Written task: Copy the following records word for word.
==========
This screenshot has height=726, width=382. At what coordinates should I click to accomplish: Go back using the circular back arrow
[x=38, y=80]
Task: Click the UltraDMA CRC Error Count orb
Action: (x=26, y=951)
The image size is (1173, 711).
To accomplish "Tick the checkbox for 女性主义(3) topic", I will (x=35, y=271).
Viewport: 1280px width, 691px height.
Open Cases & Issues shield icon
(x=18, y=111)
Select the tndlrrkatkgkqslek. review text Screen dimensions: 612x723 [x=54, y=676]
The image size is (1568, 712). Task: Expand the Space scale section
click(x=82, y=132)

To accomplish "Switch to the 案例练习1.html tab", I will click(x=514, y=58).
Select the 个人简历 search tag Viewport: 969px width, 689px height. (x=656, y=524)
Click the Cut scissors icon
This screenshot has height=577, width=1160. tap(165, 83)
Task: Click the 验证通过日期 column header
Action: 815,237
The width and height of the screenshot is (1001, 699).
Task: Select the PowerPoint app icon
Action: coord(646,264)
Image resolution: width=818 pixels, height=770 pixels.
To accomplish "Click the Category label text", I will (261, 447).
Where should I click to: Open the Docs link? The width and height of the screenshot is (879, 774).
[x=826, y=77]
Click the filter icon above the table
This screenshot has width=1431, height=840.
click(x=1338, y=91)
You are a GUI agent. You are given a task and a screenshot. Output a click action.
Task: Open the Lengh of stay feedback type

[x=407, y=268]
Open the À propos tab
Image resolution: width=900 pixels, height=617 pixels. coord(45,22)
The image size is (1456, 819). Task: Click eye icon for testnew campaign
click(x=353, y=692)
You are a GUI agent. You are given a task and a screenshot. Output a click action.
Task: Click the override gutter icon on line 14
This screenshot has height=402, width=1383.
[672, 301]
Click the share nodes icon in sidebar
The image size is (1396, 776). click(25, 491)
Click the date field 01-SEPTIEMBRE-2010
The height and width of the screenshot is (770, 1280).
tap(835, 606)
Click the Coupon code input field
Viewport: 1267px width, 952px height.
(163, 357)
==========
Output of the exercise:
This screenshot has height=726, width=382. At what coordinates should I click to accomplish: Go back using the circular back arrow
[x=38, y=80]
Task: Click the UltraDMA CRC Error Count orb
Action: (x=26, y=951)
The image size is (1173, 711).
To accomplish "Tick the checkbox for 女性主义(3) topic", I will (x=35, y=271).
Viewport: 1280px width, 691px height.
Open Cases & Issues shield icon
(x=18, y=111)
Select the tndlrrkatkgkqslek. review text Screen dimensions: 612x723 [x=54, y=676]
The image size is (1568, 712). Task: Expand the Space scale section
click(x=82, y=132)

To accomplish "Switch to the 案例练习1.html tab", I will click(x=514, y=58).
Select the 个人简历 search tag Viewport: 969px width, 689px height. (x=656, y=524)
Click the Cut scissors icon
This screenshot has height=577, width=1160. tap(165, 83)
Task: Click the 验证通过日期 column header
Action: 815,237
The width and height of the screenshot is (1001, 699).
Task: Select the PowerPoint app icon
Action: coord(646,264)
Image resolution: width=818 pixels, height=770 pixels.
To accomplish "Click the Category label text", I will (261, 447).
Where should I click to: Open the Docs link? The width and height of the screenshot is (879, 774).
[x=826, y=77]
Click the filter icon above the table
This screenshot has width=1431, height=840.
click(x=1338, y=91)
You are a GUI agent. You are given a task and a screenshot. Output a click action.
Task: Open the Lengh of stay feedback type

[x=407, y=268]
Open the À propos tab
Image resolution: width=900 pixels, height=617 pixels. coord(45,22)
The image size is (1456, 819). Task: Click eye icon for testnew campaign
click(x=353, y=692)
You are a GUI agent. You are given a task and a screenshot. Output a click action.
Task: Click the override gutter icon on line 14
This screenshot has height=402, width=1383.
[672, 301]
Click the share nodes icon in sidebar
The image size is (1396, 776). click(25, 491)
Click the date field 01-SEPTIEMBRE-2010
The height and width of the screenshot is (770, 1280).
tap(835, 606)
Click the Coupon code input field
Viewport: 1267px width, 952px height.
(163, 357)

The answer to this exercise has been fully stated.